2 Responses to “Terrafugia Transition Flying Car”

  1. Mark Finkelstein says:

    “the limitation of the Sports Pilot classification is that you cannot fly anywhere with an Air Tower — there’s too many regulations to learn in that short time.”

    Incorrect. Sport pilots can fly into any airspace, including the most crowded tower-controlled ones, B & C. I am working toward my sport pilot license at an tower-controlled airport in Class D space and just soloed there earlier this week.

    Also, it’s wrong to suggest that Terrafugia is marketing its vehicle as something that could be used to take off from roads: the Terrafugia folks make very clear that takeoffs and landings must be at airstrips.

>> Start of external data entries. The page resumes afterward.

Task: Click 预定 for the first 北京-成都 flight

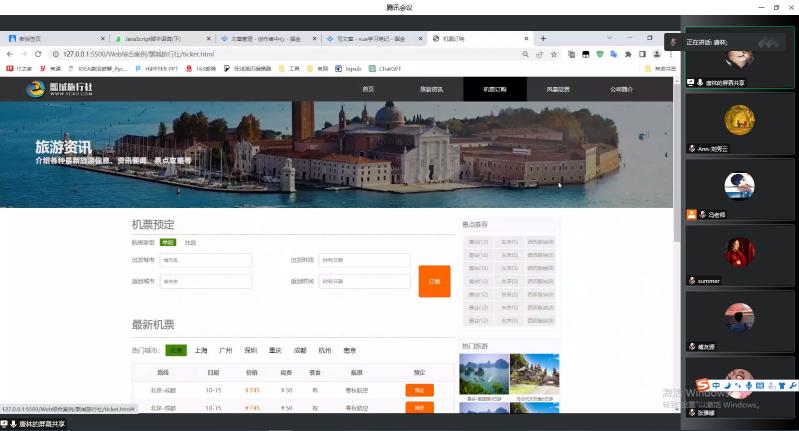Action: (419, 390)
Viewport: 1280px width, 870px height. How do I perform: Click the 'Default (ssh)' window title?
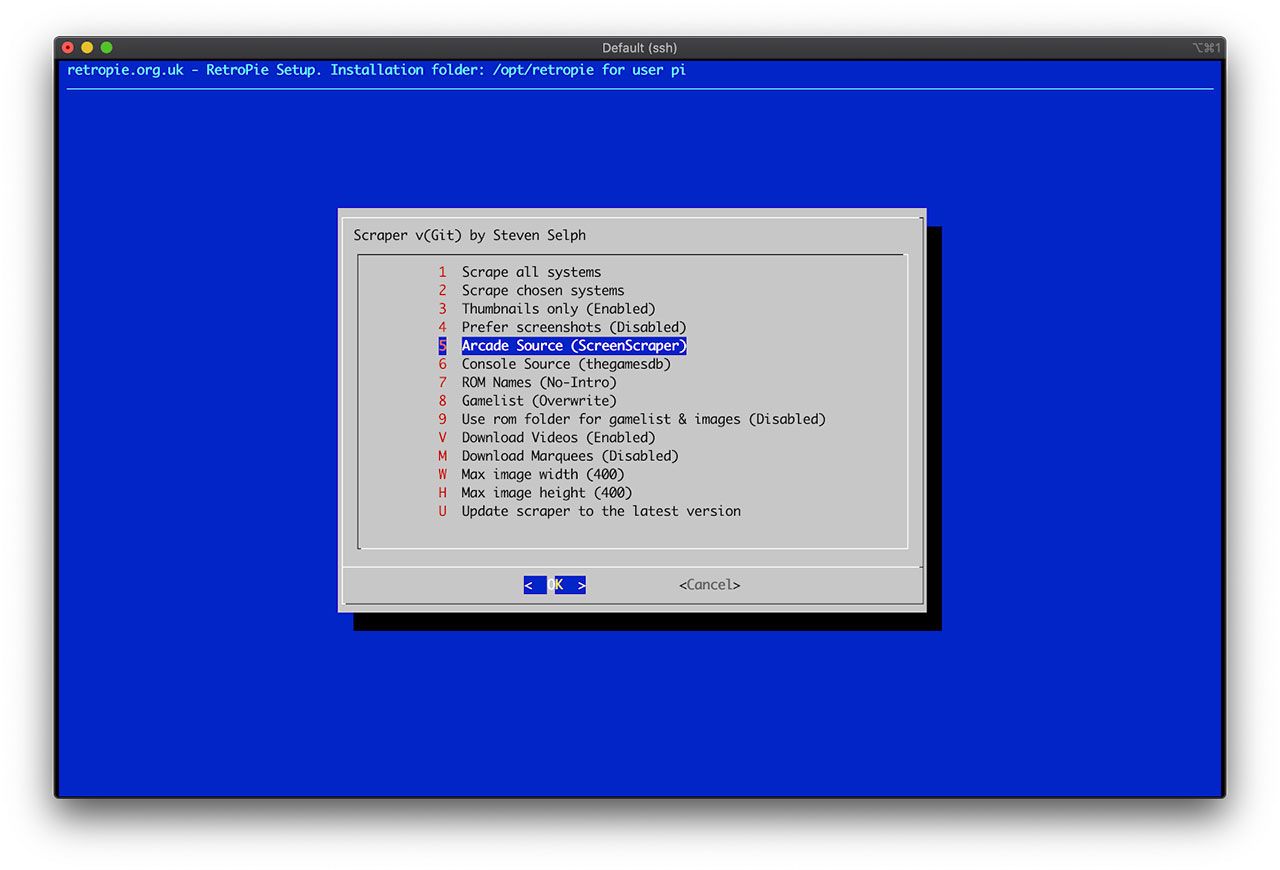click(639, 48)
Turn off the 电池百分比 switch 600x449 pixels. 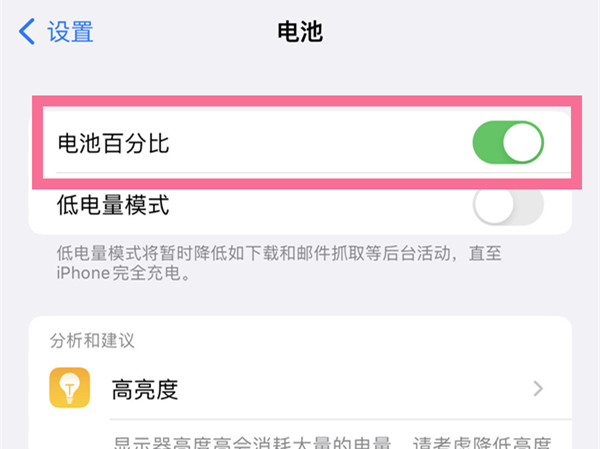pos(507,143)
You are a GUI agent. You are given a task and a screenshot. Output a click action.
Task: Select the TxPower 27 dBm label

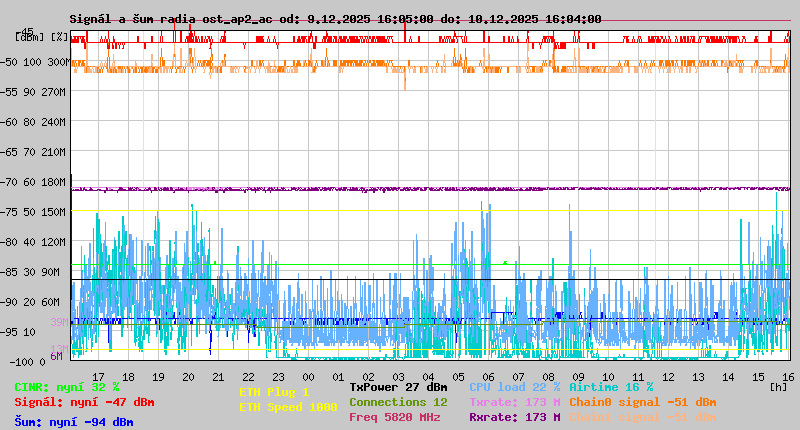click(398, 387)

    The Terrafugia is being marketed as having the following advantages: 1. once you get to your destination airport, you can drive to your final location, 2. if you encounter bad weather at any point during a trip, you can land at the nearest airport and continue on the ground until conditions improve. Many serious crashed occur when pilots without instrument ratings try to push on when encountering bad weather en route; and 3. you can drive your vehicle home and garage it there rather than paying for hangar space.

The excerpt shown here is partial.